Yussel

The Jewish Journalism of Joel Shurkin

Friday, March 24, 2006

You get cramps at the piano just thinking of Belarus

You can blame it on your ancestors, none of whom could play the piano—Among the genetic price you pay for being an Ashkenazic Jew is dystonia, a disorder that cramps muscles or causes involuntary movements. It isn't fatal, but it can be a pain in the career. Ask Leon Fleisher, the concert pianist whose career was diverted by the nervous disorder. Until Fleisher regained use of his right hand, he wound up playing mostly one-handed concerti.

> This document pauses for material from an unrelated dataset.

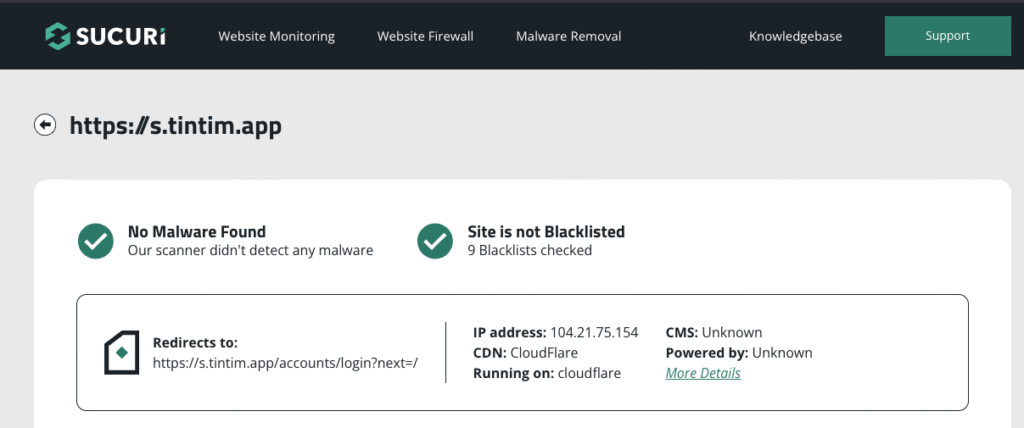Screen dimensions: 1024x428
Task: Click the No Malware Found checkmark icon
Action: coord(95,240)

There are some, believe it or not. Botox apparently cured the camps and he's back playing the usual repetoire with both hands—and very well indeed. We can now guess something about his genealogy he didn't know before.

It turns out, Leon can blame his genes. Judy Siegel in the Jerusalem Post reports that a genetic mutation among a small group of Jews from Belarus in the 17th century is probably the source of Fleisher's problem—and that of other Ashkenazim. They were among the survivors of pogroms at the time and their small number produced a genetic bottleneck. Someone among them had the mutation, LRRK2 G2019S, and because of the circumstances, passed it on to others in the group. In the 18th century, the Jewish population of the area exploded and so did the mutation, the reason why one in four of the Jews who can trace their ancestry to that area, have the gene.

The work was done at Albert Einstein College of Medicine in New York and is based on work at UC San Francisco.

Interestingly, the gene is also found among a group of North African Arabs, further evidence that the Ashkenazim have Middle Eastern origins. They probably moved into Europe after the destruction of the Jerusalem temple in 70 C.E., and somebody, gasp, intermarried.